Customized genome editing – the ability to edit desired DNA sequences to add, delete, activate or suppress specific genes – has major potential for application in medicine, biotechnology, food and agriculture.
Now, in a paper published in Molecular Cell, North Carolina State University researchers and colleagues examine six key molecular elements that help drive this genome editing system, which is known as CRISPR-Cas.
Researchers use CRISPR-Cas to take aim at certain DNA sequences in bacteria and in human cells. CRISPR stands for “clustered regularly interspaced short palindromic repeats,” and Cas is a family of genes and corresponding proteins associated with the CRISPR system that specifically target and cut DNA in a sequence-dependent manner.
Essentially, the authors say, bacteria use the system as a defense mechanism and immune system against unwanted invaders such as viruses. Now that same system is being harnessed by researchers to quickly and more precisely target certain genes for editing.
A new paper in Molecular Cell advances knowledge underpinning an important gene cut-and-replace system called CRISPR-Cas.
Molecular Cell Journal – Guide RNA Functional Modules Direct Cas9 Activity and Orthogonality
“This paper sheds light on how CRISPR-Cas works,” Barrangou said. “If we liken this system to a puzzle, this paper shows what some of the system’s pieces are and how they interlock with one another. More importantly, we find which pieces are important structurally or functionally – and which ones are not.”
The CRISPR-Cas system is spreading like wildfire among researchers across the globe who are searching for new ways to manipulate genes. Barrangou says that the paper’s findings will allow researchers to increase the specificity and efficiency in targeting DNA, setting the stage for more precise genetic modifications.
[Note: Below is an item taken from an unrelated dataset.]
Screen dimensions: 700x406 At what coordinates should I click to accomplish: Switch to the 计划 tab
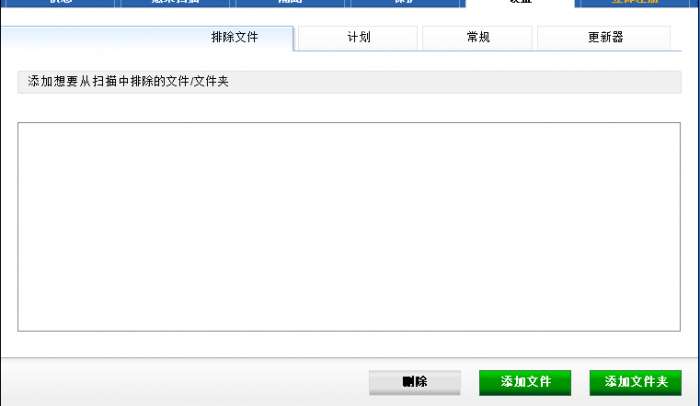click(358, 38)
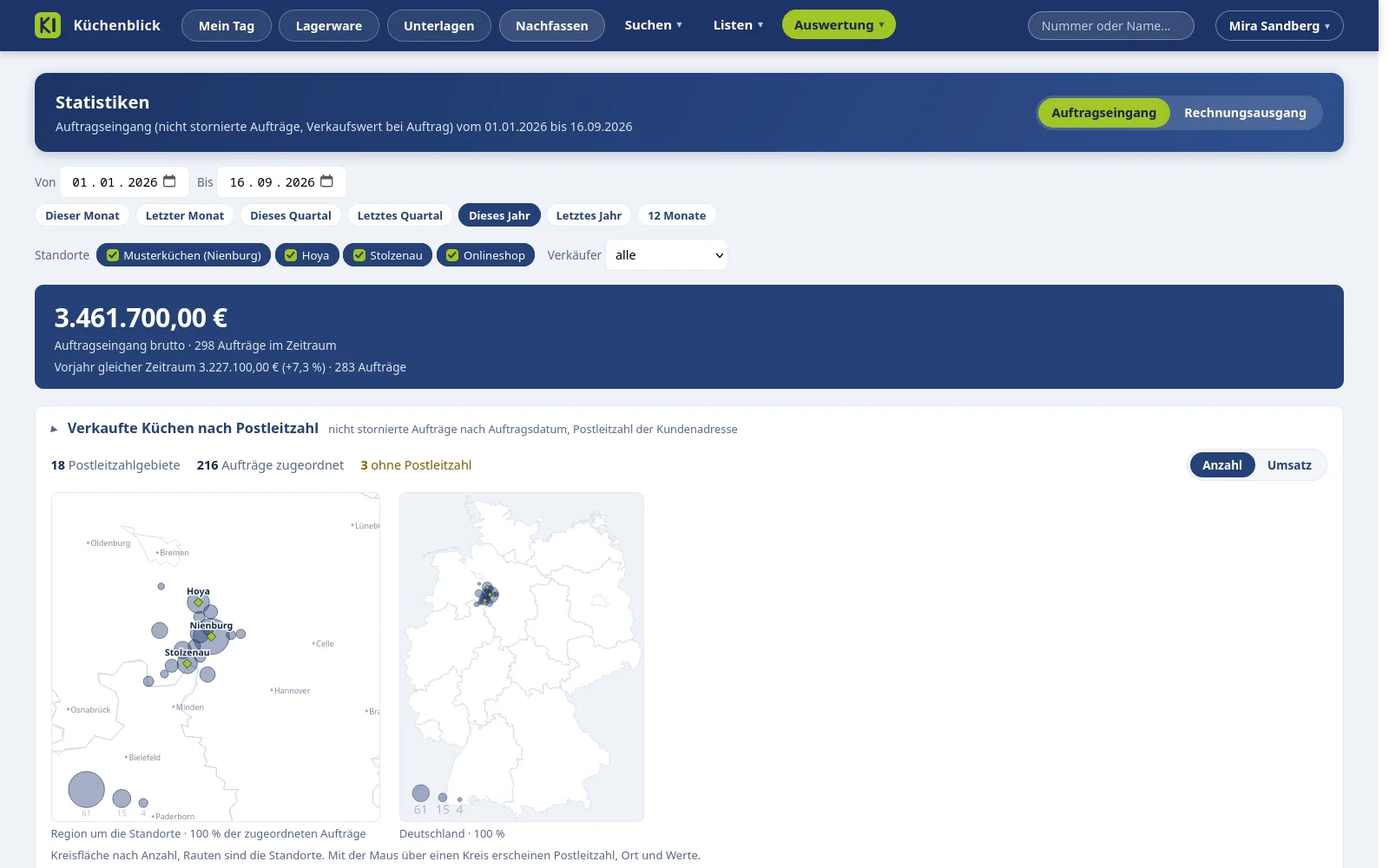Switch to the Rechnungsausgang tab
The width and height of the screenshot is (1389, 868).
1245,113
The work by Barrangou and Beisel holds promise in manipulating relevant bacteria for use in food – think of safer and more effective probiotics for your yogurt, for example – and in model organisms used in agriculture, including gene editing in crops to make them less susceptible to disease.
Abstract: The RNA-guided Cas9 endonuclease specifically targets and cleaves DNA in a sequence-dependent manner and has been widely used for programmable genome editing. Cas9 activity is dependent on interactions with guide RNAs, and evolutionarily divergent Cas9 nucleases have been shown to work orthogonally. However, the molecular basis of selective Cas9:guide-RNA interactions is poorly understood. Here, we identify and characterize six conserved modules within native crRNA:tracrRNA duplexes and single guide RNAs (sgRNAs) that direct Cas9 endonuclease activity. We show the bulge and nexus are necessary for DNA cleavage and demonstrate that the nexus and hairpins are instrumental in defining orthogonality between systems. In contrast, the crRNA:tracrRNA complementary region can be modified or partially removed. Collectively, our results establish guide RNA features that drive DNA targeting by Cas9 and open new design and engineering avenues for CRISPR technologies.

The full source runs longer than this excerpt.